§ Assignment
Look below for the line containing "Open the CALLS menu in top navigation", then write out that line and every line after it to the end, exactly, minus the pictures.

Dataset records

%%

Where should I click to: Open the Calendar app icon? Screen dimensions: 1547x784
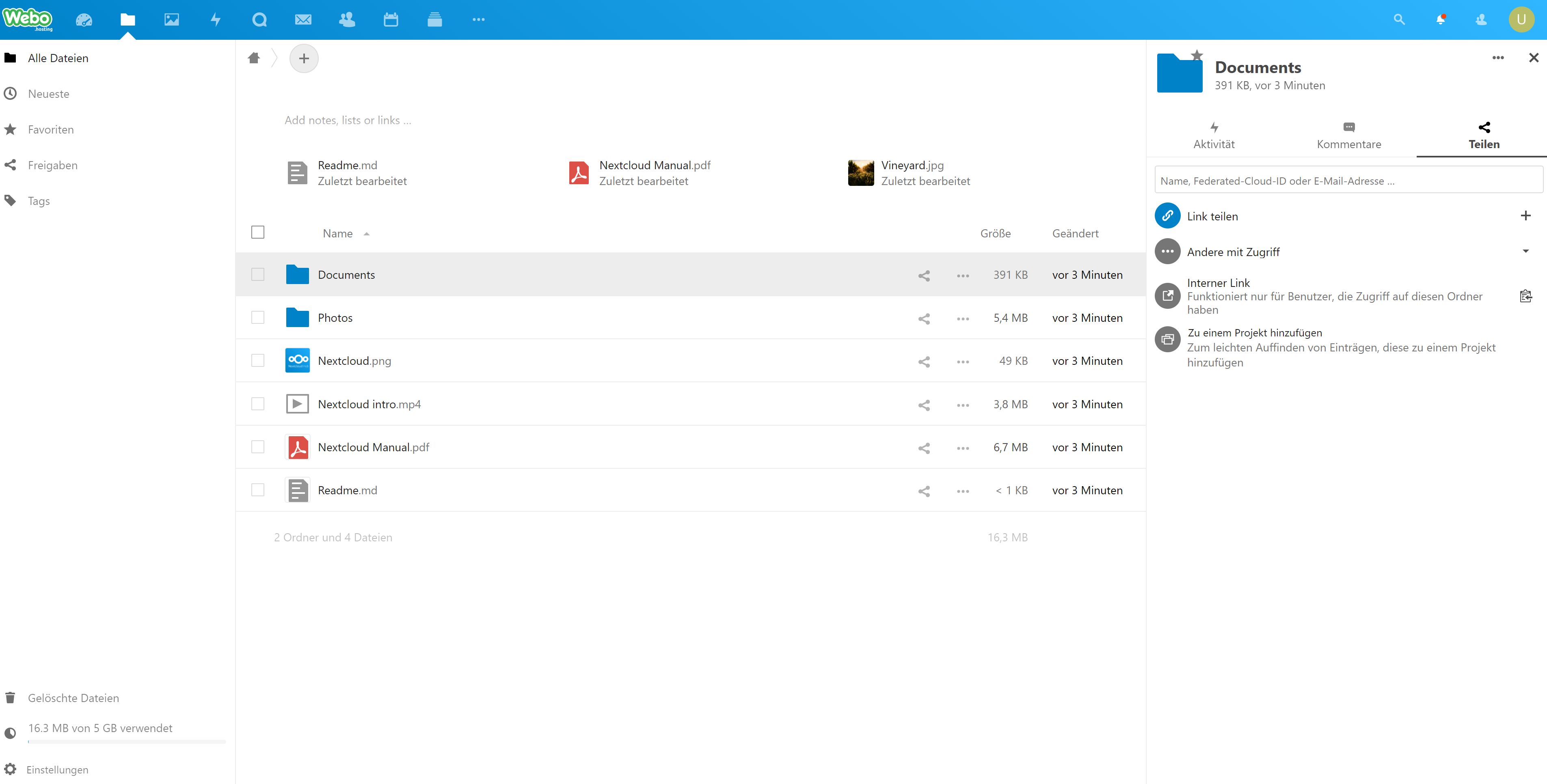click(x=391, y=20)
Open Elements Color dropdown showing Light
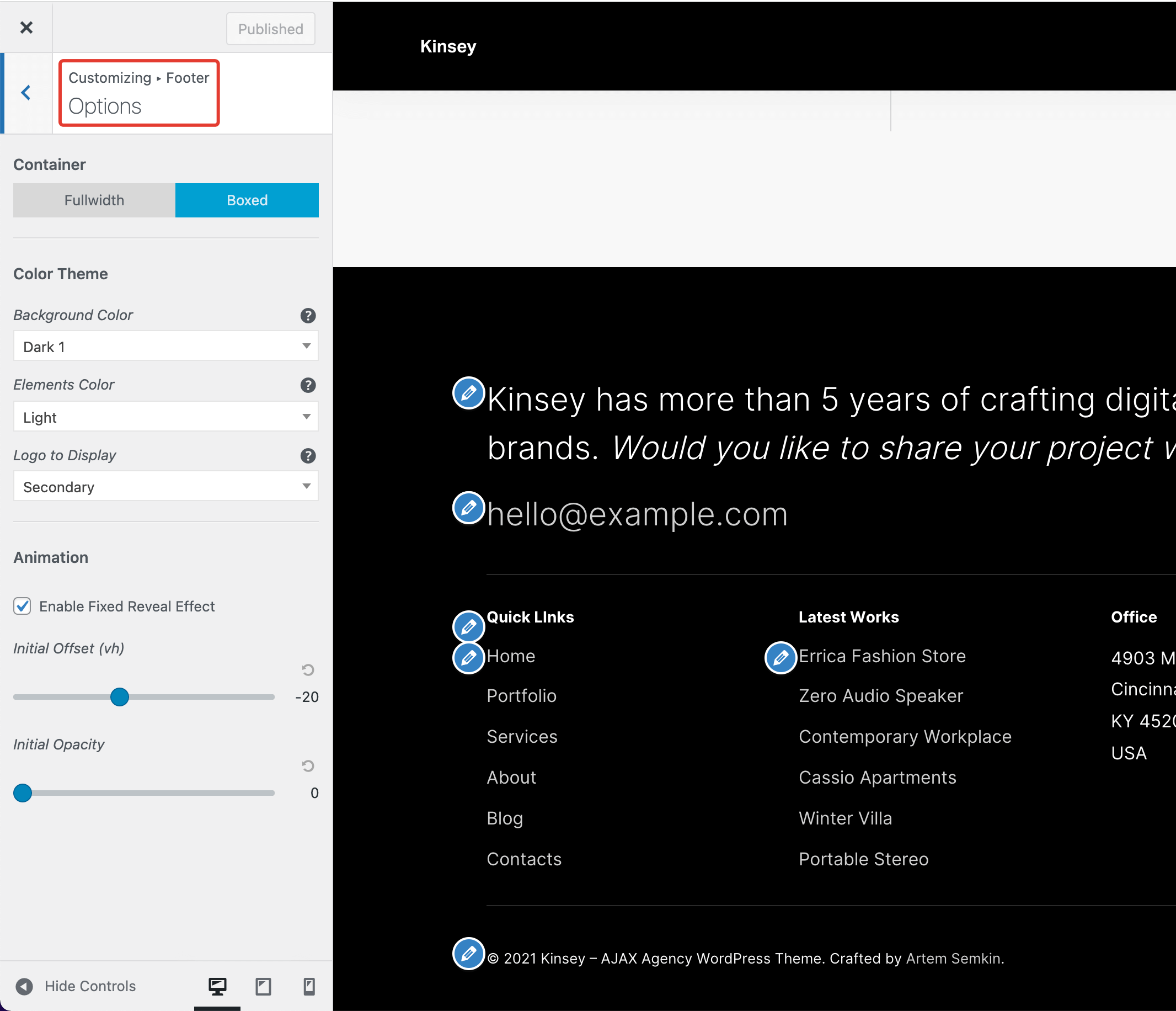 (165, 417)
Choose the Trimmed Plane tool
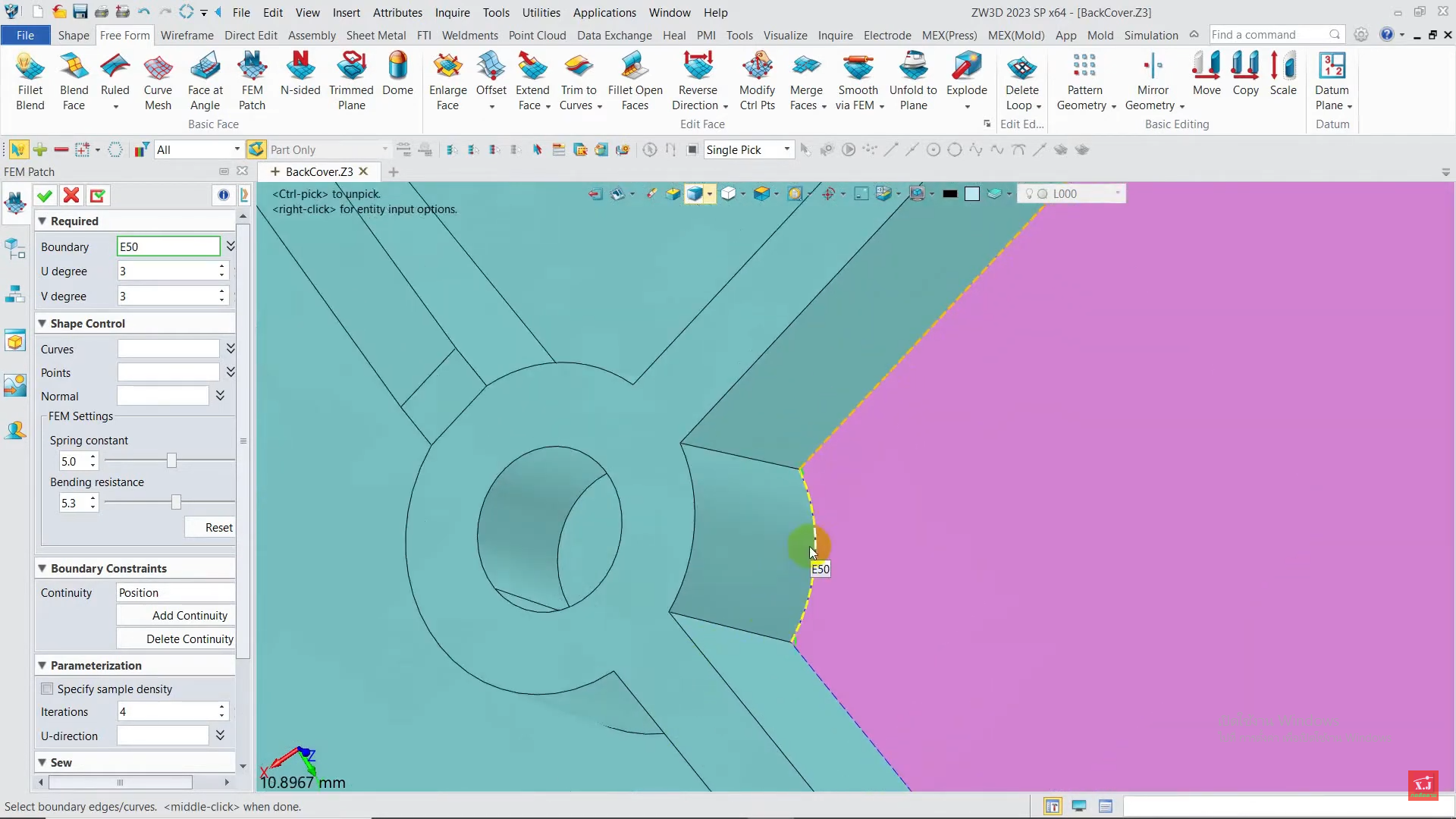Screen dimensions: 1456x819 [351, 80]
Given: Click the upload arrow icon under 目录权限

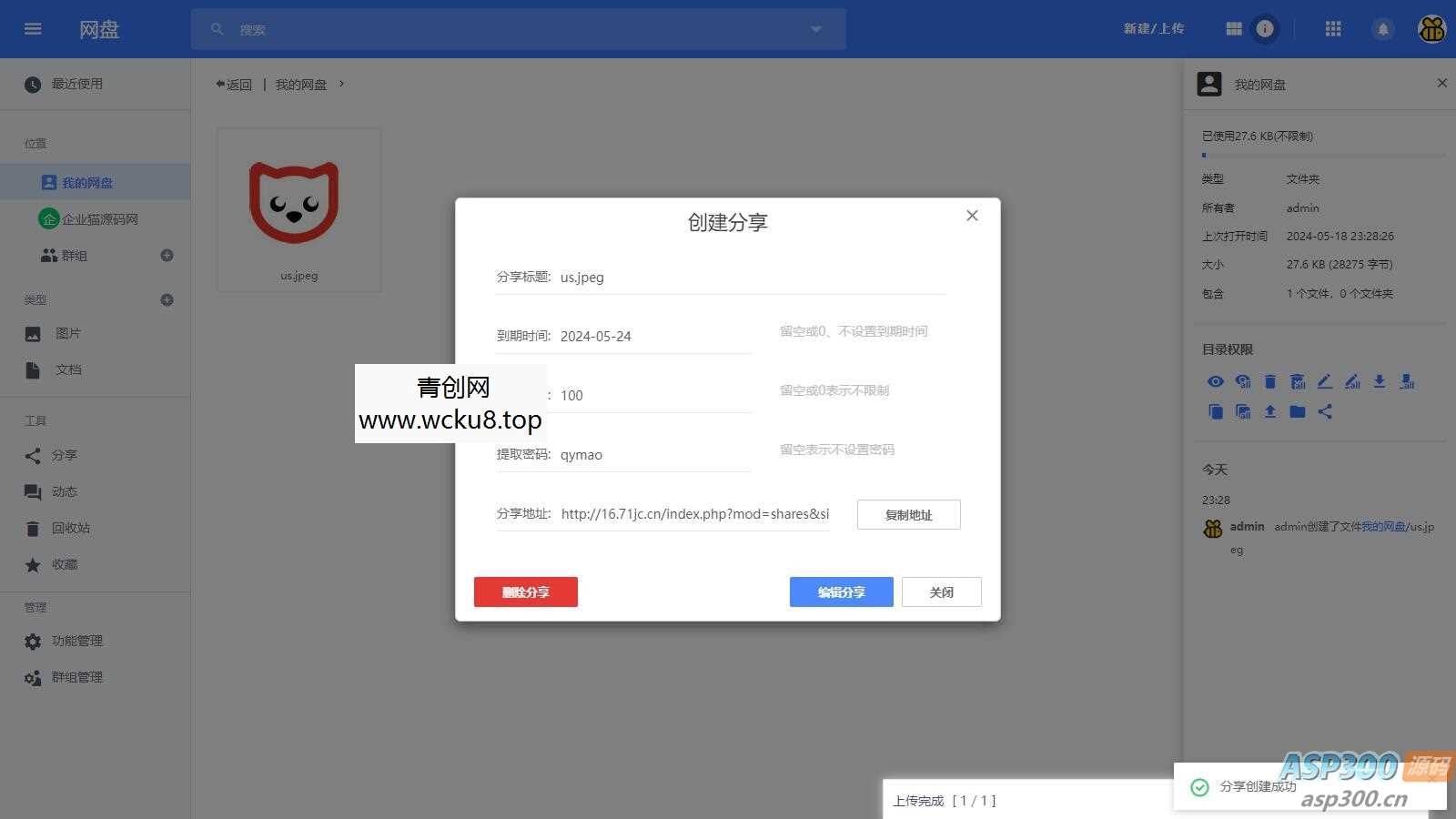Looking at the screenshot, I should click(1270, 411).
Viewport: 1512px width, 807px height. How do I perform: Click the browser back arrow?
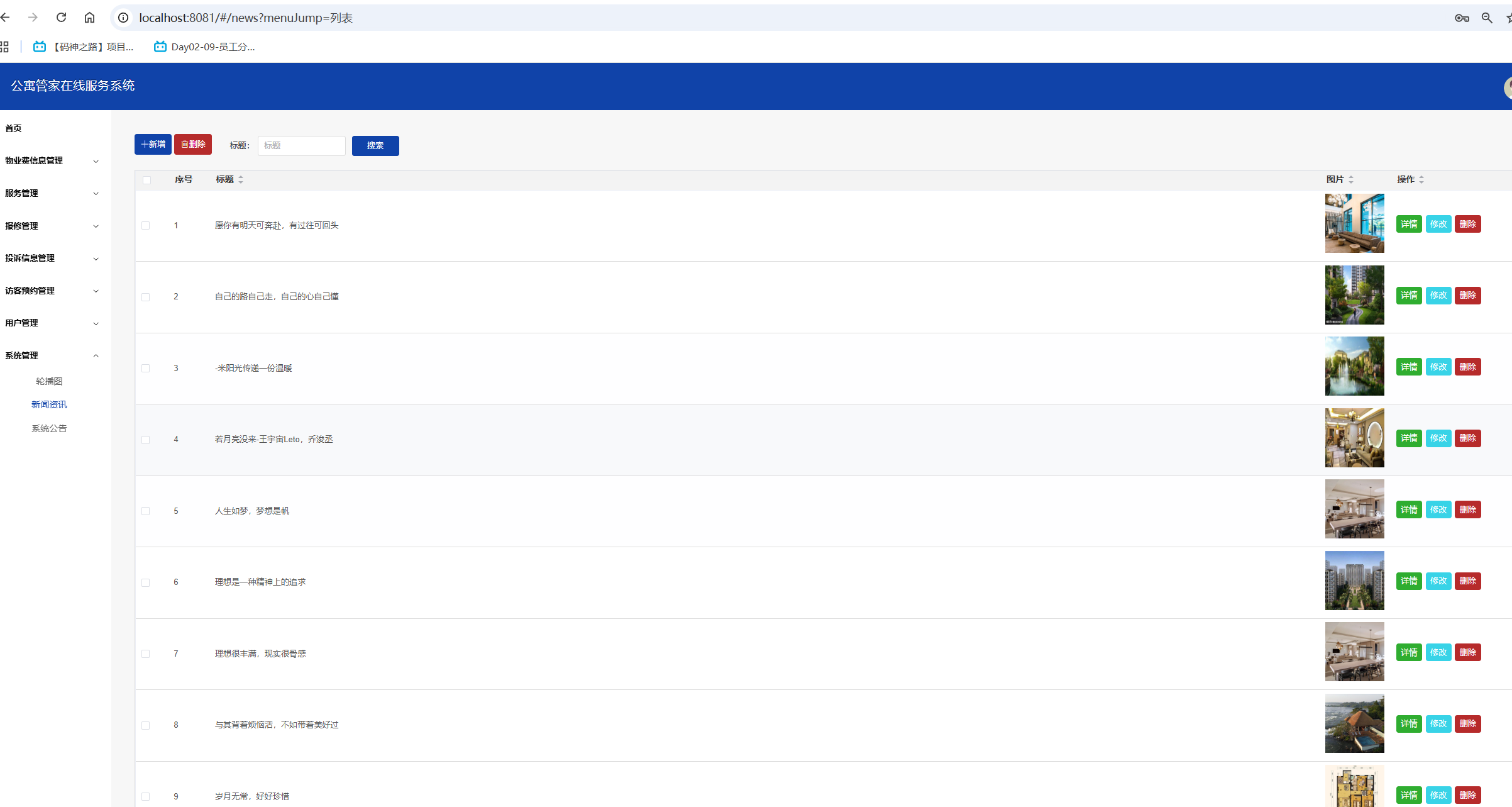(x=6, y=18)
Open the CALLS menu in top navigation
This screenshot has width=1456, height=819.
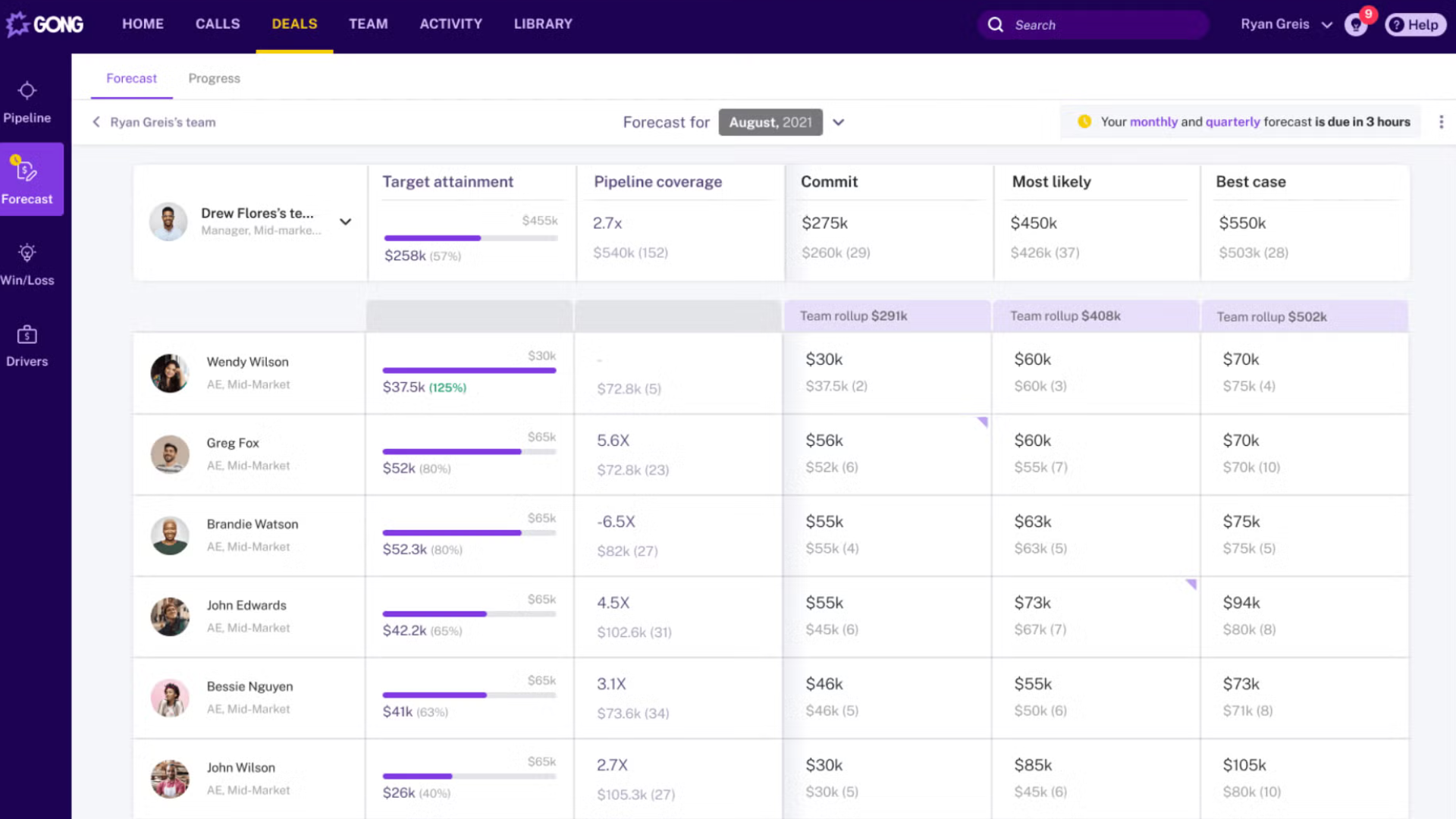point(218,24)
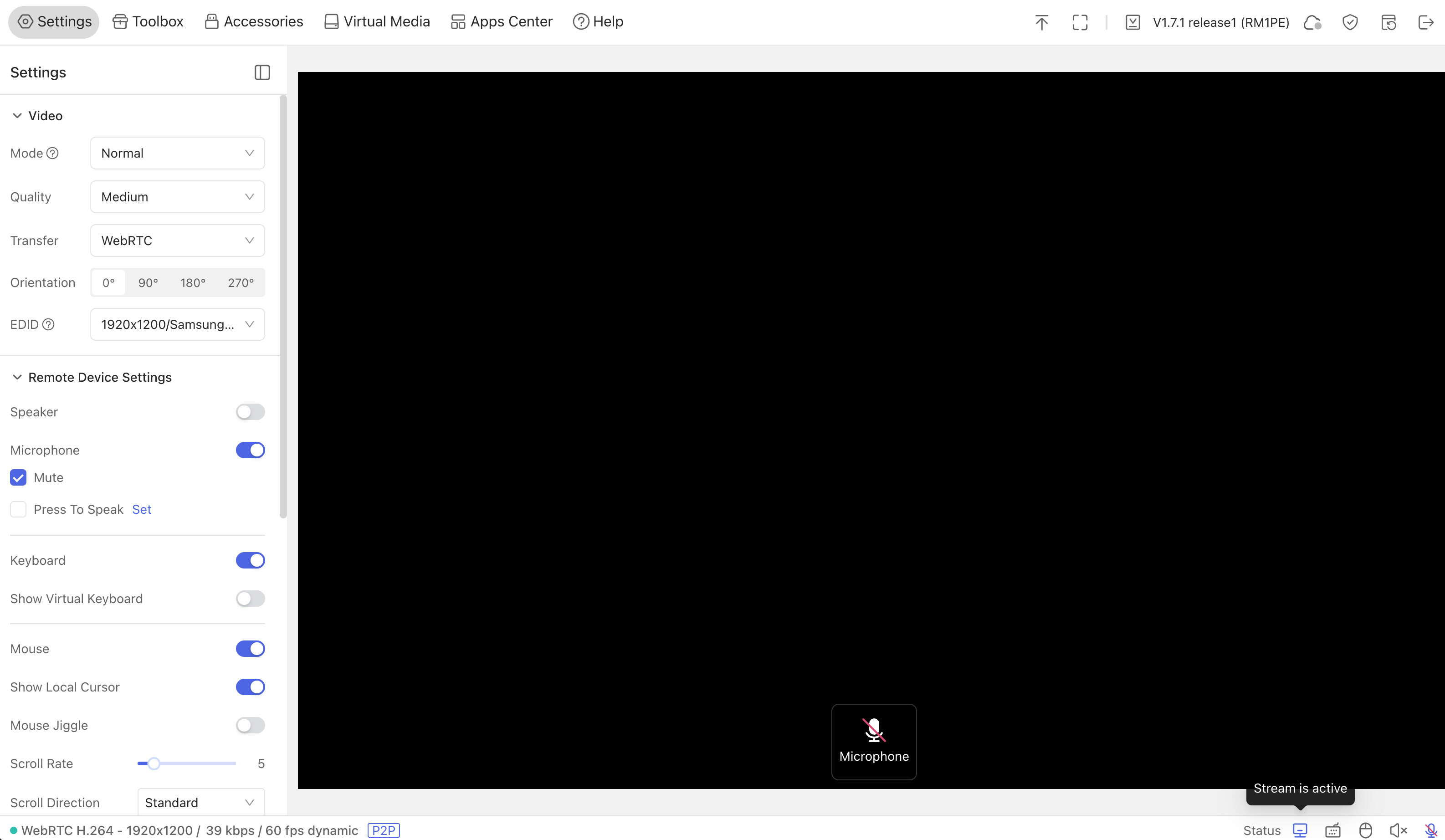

%%

§ Expected output
Open the CALLS menu in top navigation
This screenshot has width=1456, height=819.
point(218,24)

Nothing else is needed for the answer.